Loss and gain of electrons
Write the half-reactions showing the oxidation and reduction reactions. Identify which is the oxidation reaction and which is the reduction reason.
oxidation half cell is
Al ==> Al^3+ + 3e
Reduction half cell is
Ag^+ + e ==> Ag
I have omitted the spectator ions You can add those if you wish.
What is oxidized in the reaction? What is reduced?
answered above.
In this simple electrochemical cell, what functions as the anode? What is the cathode?
The electrode losing electrons is the anode; the electrode gaining electrons is the cathode.
Is this a galvanic cell or electrolytic cell?
This is a galvanic cell since the cell voltage is positive
What would the overall potential for this cell be?
I will leave this for you
To determine if a reaction is an oxidation-reduction (redox) reaction, we need to identify the species that is being oxidized and the one that is being reduced. Oxidation refers to the loss of electrons, while reduction refers to the gain of electrons.
In the given reaction:
3Ag2S + 2Al(s) -> Al2S3 + 6Ag(s)
Let's identify the half-reactions:
Oxidation half-reaction: 2Al(s) -> Al3+(aq) + 3e^-
Reduction half-reaction: 3Ag2S + 6e^- -> Al2S3 + 6Ag(s)
In the oxidation half-reaction, aluminum (Al) is oxidized, as it loses electrons and is converted into Al3+ ions. Therefore, the oxidation reaction is Al(s) -> Al3+(aq) + 3e^-.
In the reduction half-reaction, the compound 3Ag2S gains electrons and is converted into Al2S3 and Ag(s). Thus, the reduction reaction is 3Ag2S + 6e^- -> Al2S3 + 6Ag(s). Here, Ag2S is reduced to Ag(s).
In this reaction:
- Aluminum (Al) is oxidized.
- Silver sulfide (Ag2S) is reduced.
In an electrochemical cell, the anode is where oxidation occurs, and the cathode is where reduction occurs. Therefore, in this reaction, aluminum (Al) functions as the anode, while silver sulfide (Ag2S) functions as the cathode.
This reaction represents a galvanic cell because it occurs spontaneously and produces an electric current.

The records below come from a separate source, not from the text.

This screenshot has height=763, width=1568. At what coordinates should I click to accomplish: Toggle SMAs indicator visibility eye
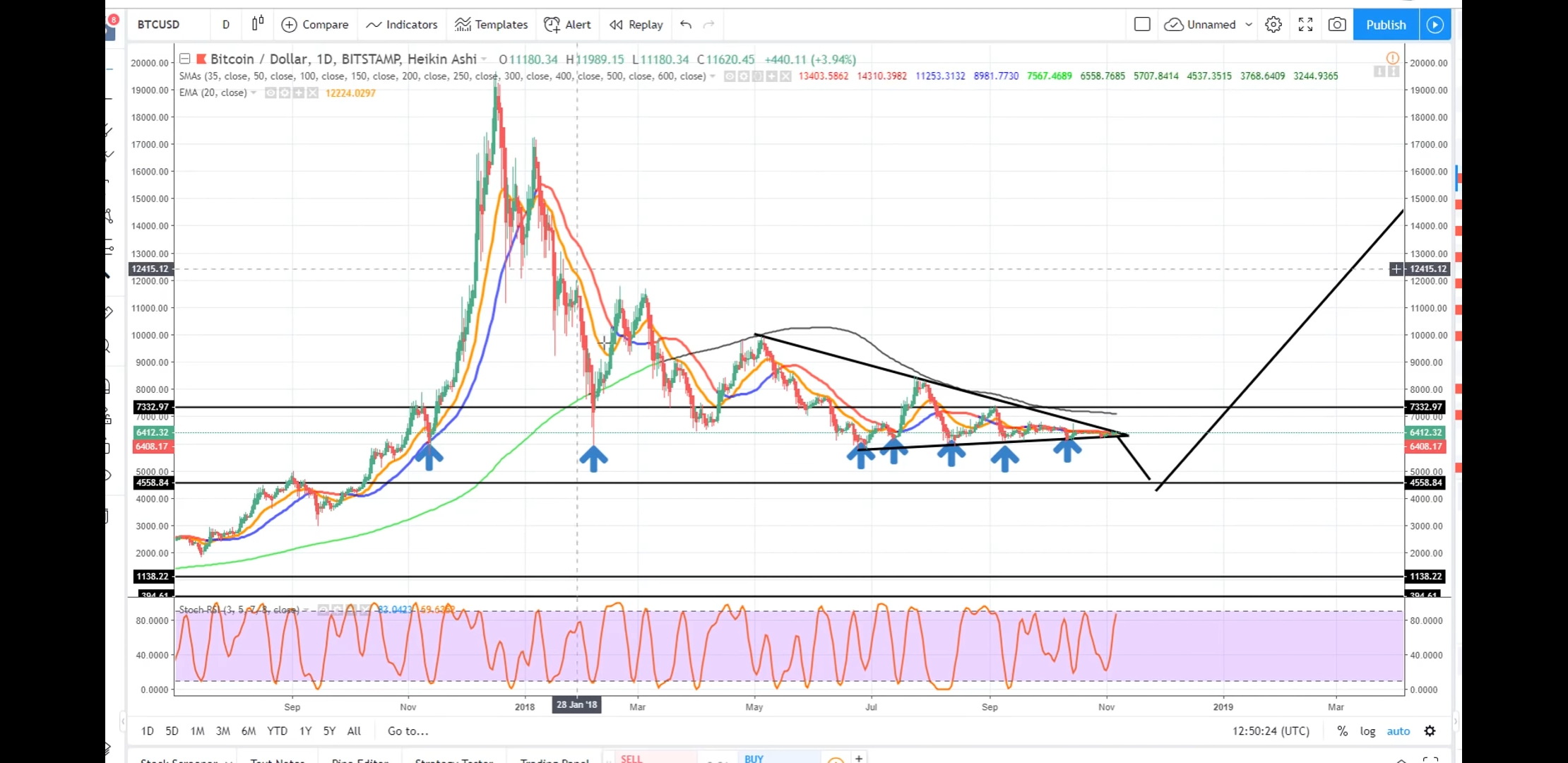730,76
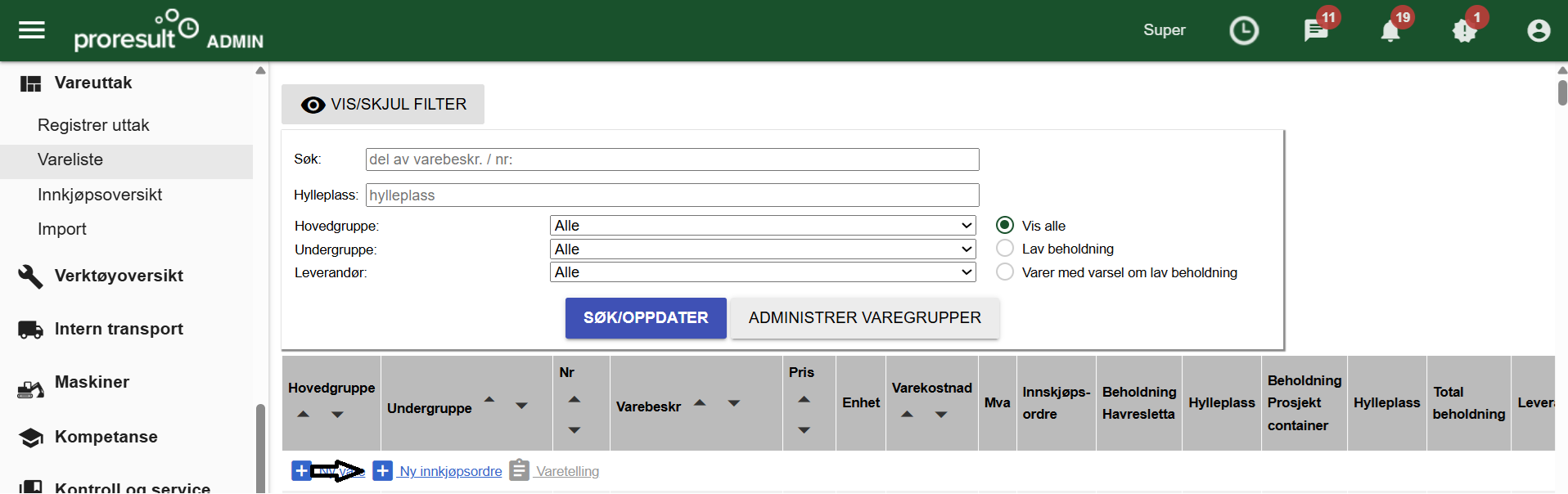Click the plus icon for Ny innkjøpsordre
The height and width of the screenshot is (494, 1568).
pos(382,470)
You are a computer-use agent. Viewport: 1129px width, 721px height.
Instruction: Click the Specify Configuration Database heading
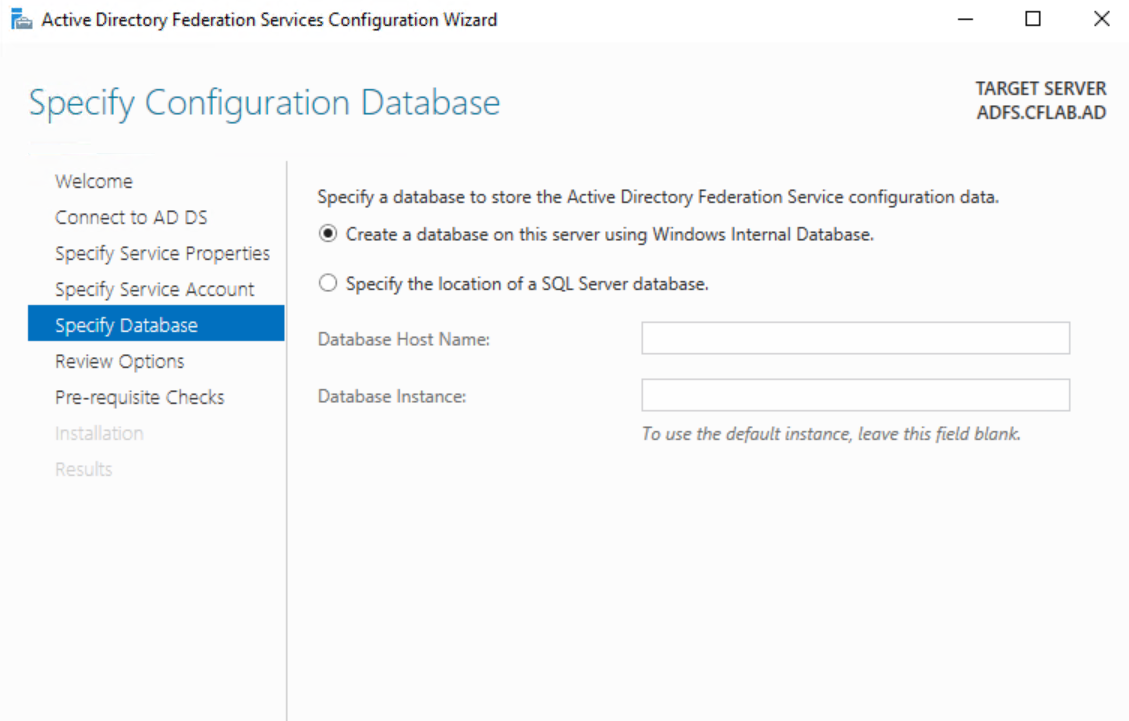(x=264, y=103)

To calculate the overall potential (cell potential) for this cell, we need to find the difference between the reduction potentials of the cathode and anode half-reactions.

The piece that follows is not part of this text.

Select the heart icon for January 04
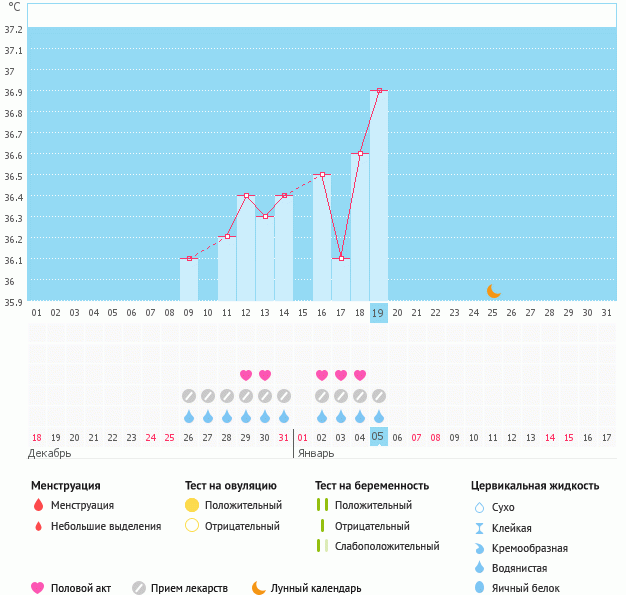 pos(359,375)
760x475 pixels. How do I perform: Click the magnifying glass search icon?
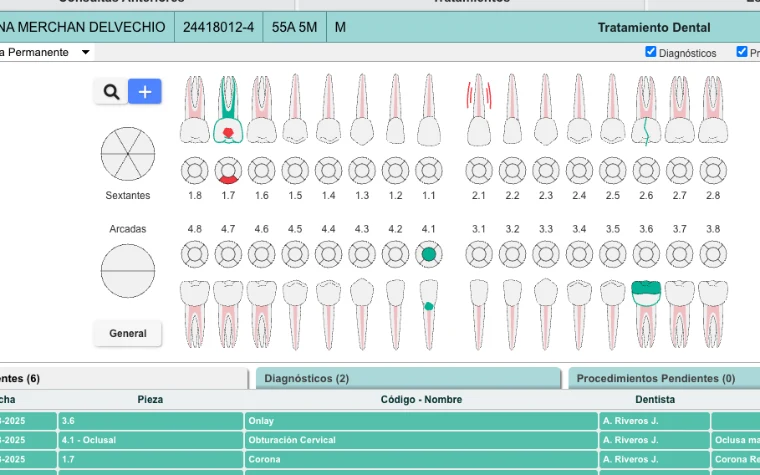pos(111,92)
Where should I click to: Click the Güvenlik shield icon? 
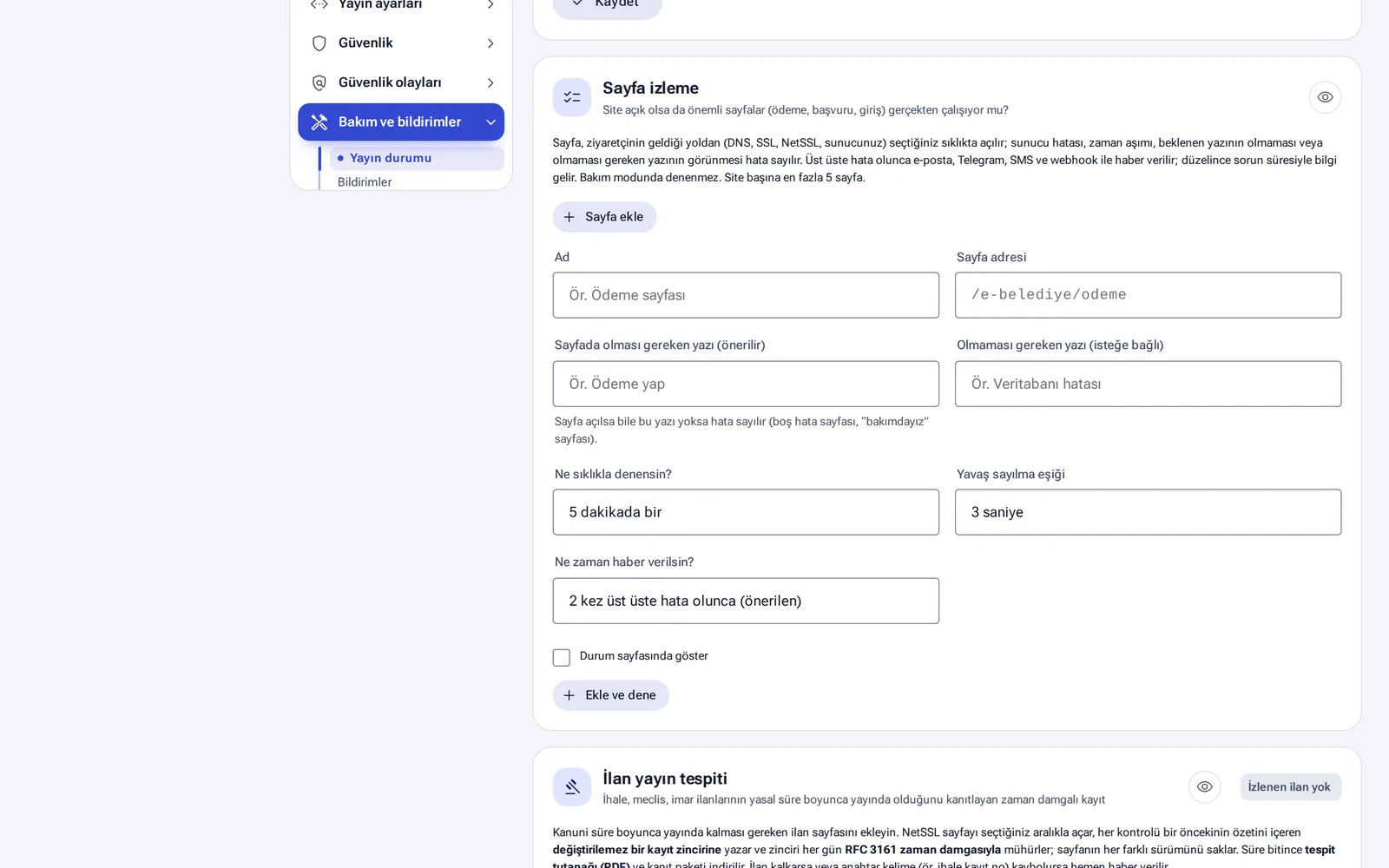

To determine if a reaction is an oxidation-reduction (redox) reaction, we need to examine the change in oxidation numbers for the elements involved. In this reaction, we have silver sulfide (Ag2S) reacting with aluminum (Al) to form aluminum sulfide (Al2S3) and silver (Ag).
To identify the oxidation and reduction reactions, we can write the half-reactions for each species involved:
Oxidation half-reaction: Ag2S -> 2 Ag (reduction in oxidation number of silver from +1 to 0)
Reduction half-reaction: 2 Al -> Al2S3 (increase in oxidation number of aluminum from 0 to +3)
In this reaction, silver (Ag) is being reduced, and aluminum (Al) is being oxidized. Therefore, the reduction reaction is the reduction of silver, and the oxidation reaction is the oxidation of aluminum.
Regarding the functions of the anode and cathode in the simple electrochemical cell, the anode is the electrode where oxidation takes place, and the cathode is where reduction occurs. In this case, aluminum (Al) is oxidized, so it functions as the anode, while silver (Ag) is reduced and acts as the cathode.
Next, we need to determine whether this is a galvanic cell or an electrolytic cell. A galvanic cell, also known as a voltaic cell, generates electricity from a spontaneous redox reaction, while an electrolytic cell requires an external power source to drive a non-spontaneous redox reaction.
Since the reaction given is not part of an external circuit and is spontaneous, it is a galvanic cell (voltaic cell).
Finally, the overall potential for a cell can be determined by calculating the difference in standard reduction potentials between the two half-reactions. We can then use the Nernst equation to account for the concentrations and temperatures specific to the given cell. Without the concentrations and temperatures, we cannot determine the exact value for the overall potential in this case.